Start of Reading text

Santa Clara County bureaucrats teased transparency as they prepared for the unveiling of a supposedly new-and-improved way to report on the local spread of COVID-19.
But when the online dashboard went live late last week, it actually gave us less information than before. Only now, the daily death toll and confirmed-case count came presented in a fancy new orange-and-black infographic.
For example, while the county previously reported the number of COVID-19 patients that had been laid up in hospital beds at some point, it stopped sharing that number once it launched the new dashboard. And—unlike its counterpart in, say, Orange County—it still says nothing about the total number of tests conducted.
Fly tried to pry those numbers loose with county flak, to no avail—until a Tuesday presser—sending only canned replies about how they’re working on making the data public. “As this situation continues to evolve,” a spokesperson wrote via email, “we are continuing to assess what data to provide to the public, how that data informs decisions and how we can best share that data in a way that is useful and meaningful for the public.”
While Santa Clara County Health Officer Dr. Sara Cody has received praise for being the first of her ilk to issue a shelter-in-place order, her department has been less transparent than counterparts in other jurisdictions.
When the news broke on Jan. 31 that the county confirmed its first case of COVID-19, Cody refused to disclose info about where the person had been.
The opacity stands in marked contrast to the county’s reporting of a measles outbreak in March 2019, when an international traveler unknowingly infected with the illness traveled throughout Silicon Valley. At the time, health officials publicized a list of every place—time and date included—that the infected person had visited in the eight days preceding their diagnosis.
When it comes to the novel coronavirus that continues to spread at an alarming pace, however, Cody and her team have kept those details out of sight.

End of Reading text
Start of Given entries

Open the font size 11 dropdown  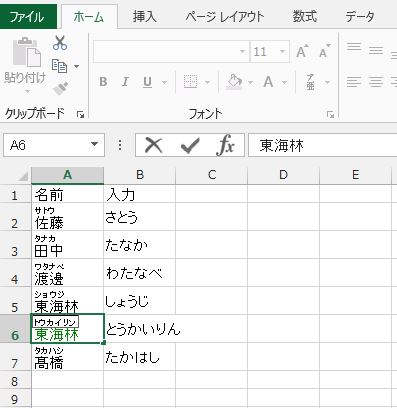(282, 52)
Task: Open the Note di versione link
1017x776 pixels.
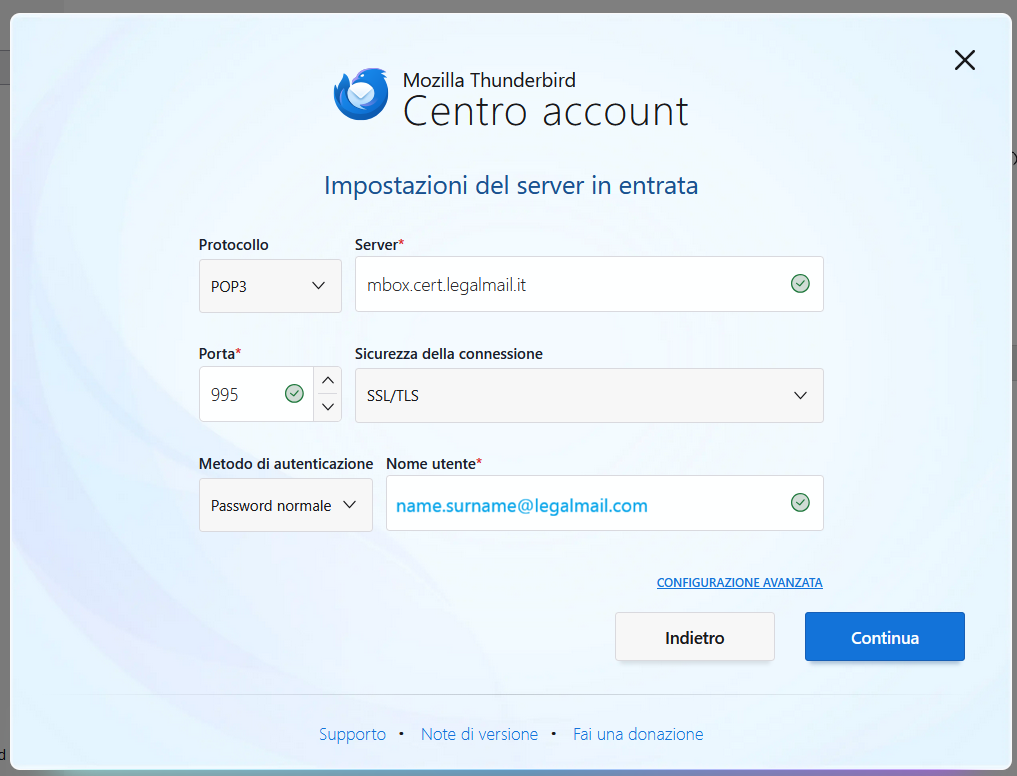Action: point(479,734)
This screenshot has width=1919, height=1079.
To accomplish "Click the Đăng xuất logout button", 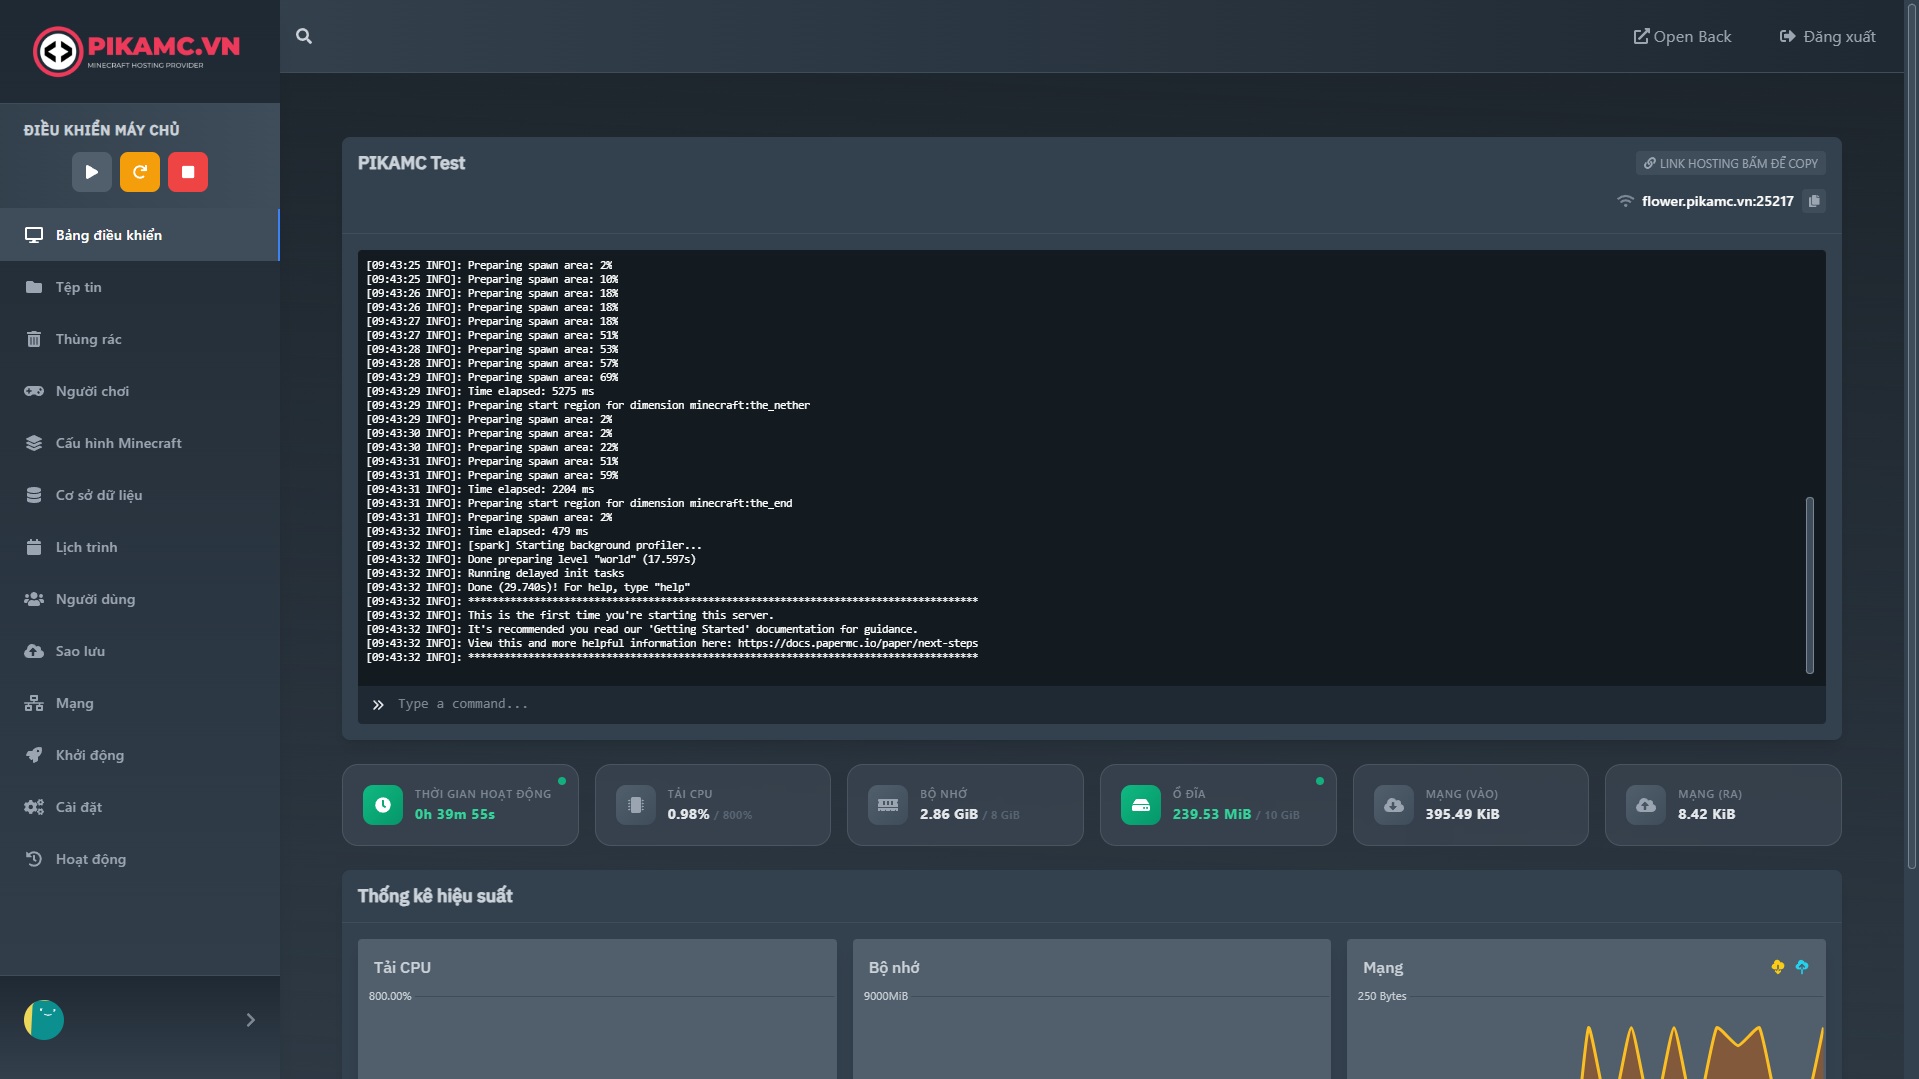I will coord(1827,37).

End of Given entries

— What you need to do —
A) In the article about Santa Clara County's COVID-19 reporting, reproduce the passage from "When the news" up to and including "preceding their diagnosis.".
B) According to the article about Santa Clara County's COVID-19 reporting, on what date did the news break that the county had confirmed its first case?

— Solutions below —
A)
When the news broke on Jan. 31 that the county confirmed its first case of COVID-19, Cody refused to disclose info about where the person had been.
The opacity stands in marked contrast to the county’s reporting of a measles outbreak in March 2019, when an international traveler unknowingly infected with the illness traveled throughout Silicon Valley. At the time, health officials publicized a list of every place—time and date included—that the infected person had visited in the eight days preceding their diagnosis.

B) Jan. 31